Freyesleben recebeu a decisão do ICS como positiva. “Resolve e acomoda melhor muitos debates sobre Antropoceno que aconteciam dentro das ciências humanas”, comentou. A ciência do clima tem levantado cada vez mais evidências de que a maioria da população, em especial nos países pobres e em desenvolvimento, é vítima – e não causadora – do aquecimento global, provocado pelo alto consumo dos habitantes dos países ricos e industrializados.
A historiadora lembra que “a história humana é atravessada por desigualdades socioeconômicas que se expressam em um nível espacial também” e que, por esse motivo, o termo que generaliza a humanidade (Antropoceno) tem que ser usado com cuidado. “Quando se fala ‘o homem’ que está transformando a Terra, que está acabando com a Terra, é importante complexificar e não simplificar o discurso.
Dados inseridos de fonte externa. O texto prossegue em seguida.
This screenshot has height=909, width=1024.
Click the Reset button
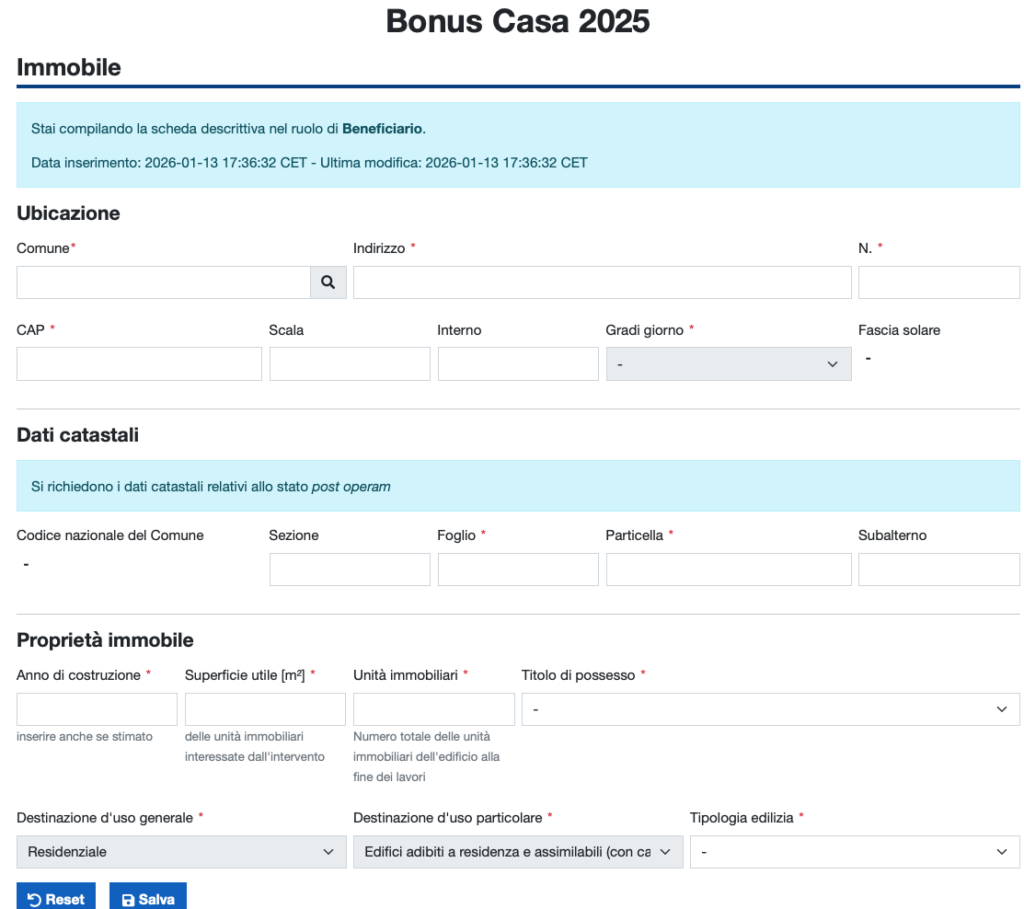coord(56,899)
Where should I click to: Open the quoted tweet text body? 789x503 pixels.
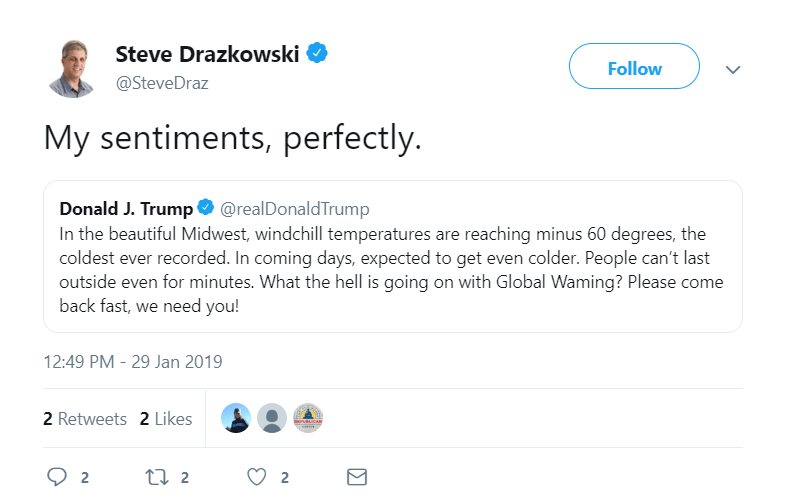[x=391, y=270]
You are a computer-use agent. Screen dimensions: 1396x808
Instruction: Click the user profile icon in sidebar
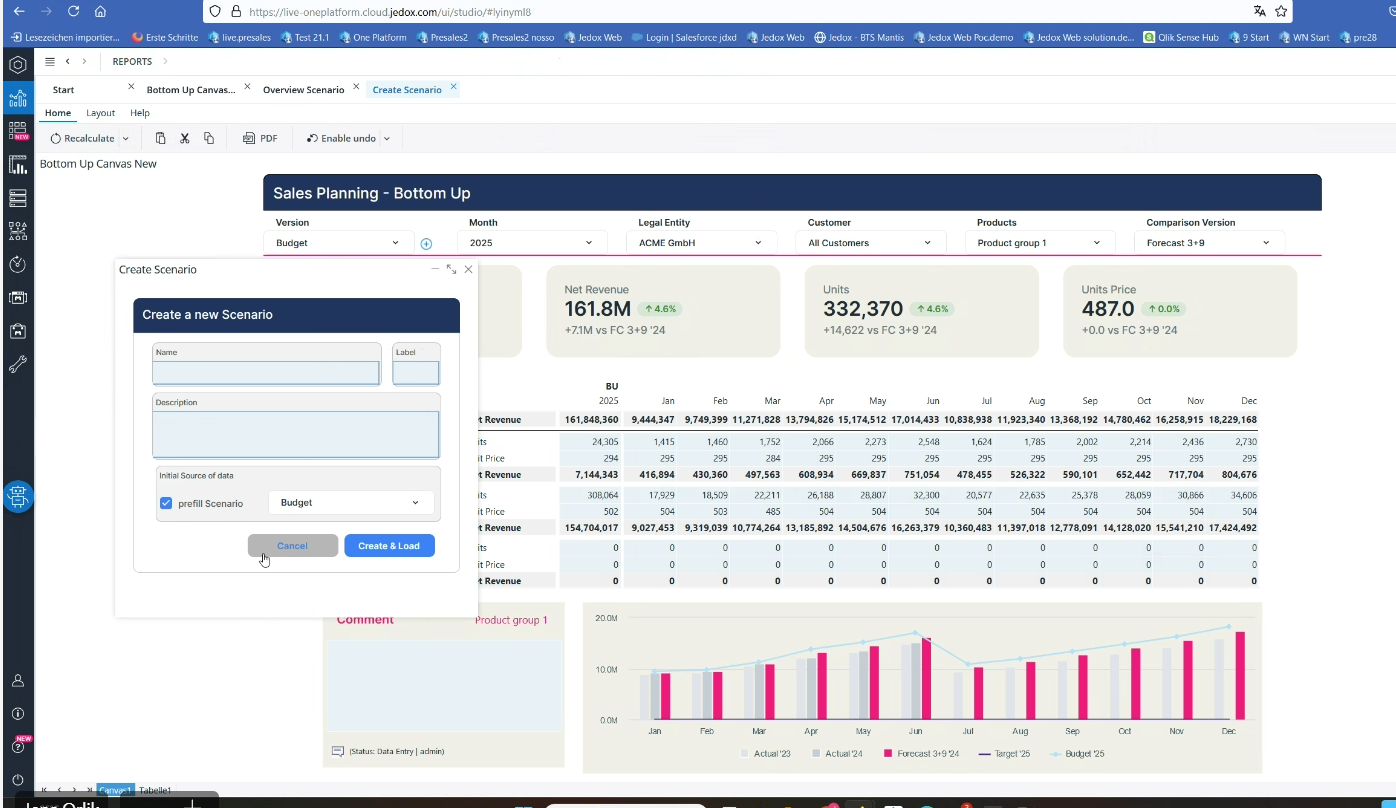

Acho que são atividades específicas, são interesses humanos específicos, são humanos específicos”, frisou.
Ricos e pobres
Essa distinção já havia sido apontada e comprovada por pesquisadores australianos que estudaram e publicaram (em 2004) sobre a trajetória do Antropoceno e embasaram a definição da nova era geológica a partir do que chamaram de “A Grande Aceleração” – uma referência ao clássico “A Grande Transformação” de Karl Polanyi.
Tomando o ano de 1750 como ponto de partida, a equipe, liderada pelo químico Will Steffen, analisou 24 gráficos que demonstravam a evolução de indicadores como população, crescimento económico, utilização de recursos naturais, urbanização, globalização, transporte e comunicação até os dias atuais. A data inicial foi escolhida com base na proposta de Crutzen que sugeria o fim do século XVIII como início do Antropoceno, época em que a Revolução Industrial começou, coincidindo com a invenção da máquina a vapor por James Watt, em 1784.
O primeiro estudo abarcava e juntava quase todos os países. Posteriormente, em 2015, alertados pelos cientistas sociais, Steffen e equipe publicaram um novo estudo, dessa vez separando os mesmos indicadores entre os países da Organização para Cooperação e Desenvolvimento Econômico (OCDE) e o grupo de nações em desenvolvimento conhecido como BRICS (Brasil, Rússia, Índia, China e África do Sul).
Na análise do segundo artigo, os pesquisadores se disseram “surpresos” com a constatação de que o crescimento populacional, um dos indicadores mais importantes da pegada ambiental da humanidade, ocorreu na maior parte no mundo não-OCDE, mas a economia mundial (refletida pelo PIB) ainda é fortemente dominada pelo mundo OCDE.
“Apesar da mudança da produção global (tradicionalmente baseada nos países da OCDE) para os países BRICS, a maior parte da atividade econômica e, com ela, a maior parte do consumo, permanecem em grande parte dentro dos países da OCDE”, constataram. Em 2010, os países da OCDE representavam 74% do PIB mundial, mas apenas 18% da população mundial. Eles concluem que a profunda escala da desigualdade global distorce a distribuição dos benefícios da “Grande Aceleração” e confunde os esforços para lidar com os seus impactos no Sistema Terrestre.
Marca inconteste
Entre os geólogos, alguns poucos já se manifestaram inconformados com a rejeição ao Antropoceno, ainda que ninguém tenha contestado a ação humana na contaminação ambiental e as várias marcas da atividade antrópica em taxas de erosão, de acumulação de macronutrientes (nitrogênio, fósforo, etc.) acumulados nas águas dos rios, mares e oceanos.
Nicolás M. Stríkis explicou que todos os limites de tempos geológicos estão constantemente em revisão. O próprio Holoceno – era atual iniciada há 11,7 mil anos – sofreu alterações desde sua proposição inicial em 1837. A mais recente delas foi em julho de 2018, quando a IUGS estabeleceu três subdivisões distintas (Gronelandês, Norte Gripiano e Meghalaiano) a partir de uma demanda da Comissão de Estratigrafia. Segundo Strikis, essas subdivisões tampouco são consenso entre os geólogos. “São alguns eventos que nós temos dúvidas sobre sua expressão global e foram aprovadas. Enquanto o Antropoceno não foi”, criticou.